Source document
--------------------

The settlement gradually developed around a station on the Buenos Aires Western Railway, opened in 1889. The station was named after Carlos Casares, Governor of Buenos Aires between 1875 and 1878. The town and partido were founded on 8 January 1907, from territory taken from Nueve de Julio Partido and Pehuajó Partido.

Leading local institutions include the Verdi Theatre (maintained by the Italian Society), the Bristol Theatre (maintained by the Hebrew Society), the Church of Our Lady of Carmen (1941), the José Ingenieros Cultural Center and Library, and El Bagual Traditionalist Center.

--------------------

Provided records
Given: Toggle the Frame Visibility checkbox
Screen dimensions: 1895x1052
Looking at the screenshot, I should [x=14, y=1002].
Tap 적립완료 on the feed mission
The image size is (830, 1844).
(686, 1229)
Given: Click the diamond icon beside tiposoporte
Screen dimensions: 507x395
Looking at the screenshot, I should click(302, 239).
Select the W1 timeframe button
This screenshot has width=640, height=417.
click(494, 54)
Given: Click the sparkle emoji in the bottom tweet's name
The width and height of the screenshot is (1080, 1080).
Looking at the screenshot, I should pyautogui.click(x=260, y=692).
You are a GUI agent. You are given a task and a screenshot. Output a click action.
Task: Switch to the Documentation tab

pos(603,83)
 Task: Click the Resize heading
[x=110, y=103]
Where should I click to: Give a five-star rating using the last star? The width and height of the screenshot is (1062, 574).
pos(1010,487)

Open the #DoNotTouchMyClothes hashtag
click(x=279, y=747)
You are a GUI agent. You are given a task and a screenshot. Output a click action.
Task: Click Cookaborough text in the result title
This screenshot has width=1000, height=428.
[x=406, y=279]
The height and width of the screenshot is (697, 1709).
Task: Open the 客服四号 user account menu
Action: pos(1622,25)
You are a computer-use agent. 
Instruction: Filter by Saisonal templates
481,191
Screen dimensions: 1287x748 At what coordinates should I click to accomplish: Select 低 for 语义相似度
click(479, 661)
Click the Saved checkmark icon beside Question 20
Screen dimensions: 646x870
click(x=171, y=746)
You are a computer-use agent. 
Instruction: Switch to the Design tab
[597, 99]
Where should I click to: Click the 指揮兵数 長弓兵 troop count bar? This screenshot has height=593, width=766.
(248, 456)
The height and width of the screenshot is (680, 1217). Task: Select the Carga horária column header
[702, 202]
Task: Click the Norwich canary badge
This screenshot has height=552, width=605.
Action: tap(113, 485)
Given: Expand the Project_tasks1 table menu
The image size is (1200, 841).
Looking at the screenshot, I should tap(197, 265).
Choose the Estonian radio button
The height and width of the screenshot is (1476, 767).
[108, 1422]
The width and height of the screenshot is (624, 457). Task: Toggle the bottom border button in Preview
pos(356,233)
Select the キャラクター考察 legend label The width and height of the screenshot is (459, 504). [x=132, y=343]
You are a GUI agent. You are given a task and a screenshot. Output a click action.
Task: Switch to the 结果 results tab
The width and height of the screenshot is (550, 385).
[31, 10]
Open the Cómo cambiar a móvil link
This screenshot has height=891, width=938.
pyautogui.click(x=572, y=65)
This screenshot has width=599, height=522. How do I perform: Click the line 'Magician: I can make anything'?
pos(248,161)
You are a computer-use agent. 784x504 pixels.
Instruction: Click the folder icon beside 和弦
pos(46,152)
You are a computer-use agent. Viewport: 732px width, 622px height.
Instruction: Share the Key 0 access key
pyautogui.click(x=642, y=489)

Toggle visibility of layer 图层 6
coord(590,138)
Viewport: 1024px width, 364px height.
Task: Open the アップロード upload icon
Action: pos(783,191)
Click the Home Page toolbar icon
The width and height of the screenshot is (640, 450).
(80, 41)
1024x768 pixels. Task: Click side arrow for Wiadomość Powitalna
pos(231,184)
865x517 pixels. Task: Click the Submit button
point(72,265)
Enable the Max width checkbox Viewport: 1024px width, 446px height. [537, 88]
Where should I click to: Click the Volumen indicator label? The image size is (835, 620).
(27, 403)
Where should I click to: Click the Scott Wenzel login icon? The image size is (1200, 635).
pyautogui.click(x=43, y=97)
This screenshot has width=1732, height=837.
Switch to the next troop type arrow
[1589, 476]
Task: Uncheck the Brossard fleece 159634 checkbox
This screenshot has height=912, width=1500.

--------------------

Task 1
Rewrite the Carlos Casares history, starting with "The settlement gradually" and going on through "Bagual Traditionalist Center.", with "Theatre" changed to "Theater".
Task 2
Write the next part of the Carlos Casares history, following on from its last sentence.

Exercise output 1
The settlement gradually developed around a station on the Buenos Aires Western Railway, opened in 1889. The station was named after Carlos Casares, Governor of Buenos Aires between 1875 and 1878. The town and partido were founded on 8 January 1907, from territory taken from Nueve de Julio Partido and Pehuajó Partido.

Leading local institutions include the Verdi Theater (maintained by the Italian Society), the Bristol Theater (maintained by the Hebrew Society), the Church of Our Lady of Carmen (1941), the José Ingenieros Cultural Center and Library, and El Bagual Traditionalist Center.

Exercise output 2
==Economy==
Carlos Casares figures prominently in Argentine agriculture. A leading center of sunflower seed cultivation, as well as of maize, sorghum, soy, and wheat, the city's largest employer is the Grobocopatel Brothers Company, a major Argentine exporter. The National Sunflower Festival (Fiesta Nacional del Girasol), first organized in 1963, is held in Carlos Casares every November.

The town also attracts tourism as the center of the Trail of Forts (Huella de Fortínes), historically known as the "Western Frontier of Buenos Aires Province." The 100-km (62-mi) horse trail begins at Fort Paz, and includes guided tours of the remains of forts built during the 1870s to ward off indigenous raids.